Suppose messages A and B of the same length are both encrypted using the same key, K. The stream cipher produces a string of bits C(K) of the same length as the messages. The encrypted versions of the messages are:

E(A) = A xor C
E(B) = B xor C

where xor is performed bit by bit.

If an adversary intercepts E(A) and E(B), they can compute:

E(A) xor E(B)

Because xor is commutative and has the property that X xor X = 0 (self-inverse):

E(A) xor E(B) = (A xor C) xor (B xor C) = A xor B xor C xor C = A xor B

If one message is longer than the other, the adversary can truncate the longer message to the size of the shorter one, revealing only that portion. In other words, if two messages are encrypted with the same key, an attacker can recover A xor B, which is a form of running key cipher. Even if neither message is known, as long as both are in a natural language, such a cipher can often be broken by hand methods. During World War II, British cryptanalyst John Tiltman accomplished this with the Lorenz cipher (dubbed "Tunny"). With an average personal computer, such ciphers can usually be broken in minutes. If one message is known, the solution is trivial.

Another situation where recovery is trivial is when traffic-flow security measures require each station to send a continuous stream of cipher bits, with null characters (e.g. LTRS in Baudot) transmitted when there is no real traffic. This is common in military communications. In that case, if the transmission channel is not fully loaded, there is a high likelihood that one of the ciphertext streams will consist only of nulls. The NSA has taken extensive measures to prevent keys from being reused. In the 1960s, encryption systems often included a punched card reader for loading keys. The mechanism would automatically cut the card in half when it was removed, preventing reuse.

One way to avoid this problem is to use an initialization vector (IV), sent in the clear, that is combined with a secret master key to create a one-time key for the stream cipher. This is done in several systems that use the popular stream cipher RC4, including Wired Equivalent Privacy (WEP), Wi-Fi Protected Access (WPA), and Ciphersaber. One of the problems with WEP was that its IV was too short (24 bits). This meant there was a high likelihood that the same IV would be reused if more than a few thousand packets were sent with the same master key (see birthday attack), subjecting those packets to the key reuse attack. This problem was addressed in WPA by changing the "master" key frequently.

==Bit-flipping attack==

Suppose an adversary knows the exact content of all or part of a message.

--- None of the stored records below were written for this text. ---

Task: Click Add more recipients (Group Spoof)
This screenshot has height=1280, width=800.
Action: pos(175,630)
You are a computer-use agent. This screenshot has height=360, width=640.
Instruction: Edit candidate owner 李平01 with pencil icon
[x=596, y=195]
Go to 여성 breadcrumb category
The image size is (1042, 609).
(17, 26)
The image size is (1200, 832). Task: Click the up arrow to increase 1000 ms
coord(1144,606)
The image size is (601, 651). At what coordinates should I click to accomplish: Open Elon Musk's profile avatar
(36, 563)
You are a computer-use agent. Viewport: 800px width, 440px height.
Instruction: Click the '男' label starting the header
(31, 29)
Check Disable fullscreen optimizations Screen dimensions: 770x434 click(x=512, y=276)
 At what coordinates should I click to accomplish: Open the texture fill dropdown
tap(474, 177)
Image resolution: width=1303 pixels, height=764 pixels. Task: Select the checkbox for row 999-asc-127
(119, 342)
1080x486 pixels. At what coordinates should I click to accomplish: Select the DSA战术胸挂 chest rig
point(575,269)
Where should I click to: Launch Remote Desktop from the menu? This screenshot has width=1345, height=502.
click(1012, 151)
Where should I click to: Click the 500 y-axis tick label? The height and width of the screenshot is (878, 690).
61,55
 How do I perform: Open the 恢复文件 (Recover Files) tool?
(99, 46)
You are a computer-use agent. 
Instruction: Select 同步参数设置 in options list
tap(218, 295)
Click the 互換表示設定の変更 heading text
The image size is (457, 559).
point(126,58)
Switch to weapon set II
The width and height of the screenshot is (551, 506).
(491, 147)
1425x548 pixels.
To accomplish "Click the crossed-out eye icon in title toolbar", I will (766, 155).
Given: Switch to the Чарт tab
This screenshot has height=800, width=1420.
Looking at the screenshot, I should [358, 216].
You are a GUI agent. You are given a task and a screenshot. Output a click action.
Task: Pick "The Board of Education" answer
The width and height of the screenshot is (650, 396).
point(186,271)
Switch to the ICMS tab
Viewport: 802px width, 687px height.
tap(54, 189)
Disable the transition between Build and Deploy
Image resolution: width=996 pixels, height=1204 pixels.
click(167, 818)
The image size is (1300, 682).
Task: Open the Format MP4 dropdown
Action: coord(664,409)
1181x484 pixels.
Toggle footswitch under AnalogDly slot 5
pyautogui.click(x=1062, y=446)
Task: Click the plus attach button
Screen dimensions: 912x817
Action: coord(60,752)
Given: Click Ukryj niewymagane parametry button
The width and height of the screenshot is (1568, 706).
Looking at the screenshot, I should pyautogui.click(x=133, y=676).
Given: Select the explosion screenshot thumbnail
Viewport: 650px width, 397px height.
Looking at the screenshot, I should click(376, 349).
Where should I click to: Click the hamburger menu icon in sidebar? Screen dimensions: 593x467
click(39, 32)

As part of a man in the middle attack or replay attack, they can alter the content without knowing the key, K. For example, if they know a portion of the message contains the ASCII string "$1000.00", they can change it to "$9500.00" by XORing that portion of the ciphertext with the string: "$1000.00" xor "$9500.00".

The ciphertext being sent is C(K) xor "$1000.00". The adversary creates a new message:

(C(K) xor "$1000.00") xor ("$1000.00" xor "$9500.00") = C(K) xor "$1000.00" xor "$1000.00" xor "$9500.00" = C(K) xor "$9500.00"

Since a string XORed with itself produces all zeros, and a string of zeros XORed with another string leaves that string unchanged, the result C(K) xor "$9500.00" is what the ciphertext would have been if $9500 were the original amount.

Bit-flipping attacks can be prevented by including a message authentication code, which increases the likelihood that tampering will be detected.

==Chosen-IV attack==

Stream ciphers combine a secret key with an agreed initialization vector (IV) to produce a pseudo-random sequence that is periodically re-synchronized.

A "chosen IV" attack relies on finding particular IVs which, taken together, may reveal information about the secret key. Typically, multiple pairs of IVs are chosen and differences in the generated key streams are then analyzed statistically for a linear correlation and/or an algebraic Boolean relation (see also Differential cryptanalysis). If choosing particular values of the initialization vector exposes a non-random pattern in the generated sequence, the attack can recover some bits and shorten the effective key length. A symptom of such an attack would be frequent re-synchronization. Modern stream ciphers include steps to adequately mix the secret key with the initialization vector, usually by performing many initial rounds.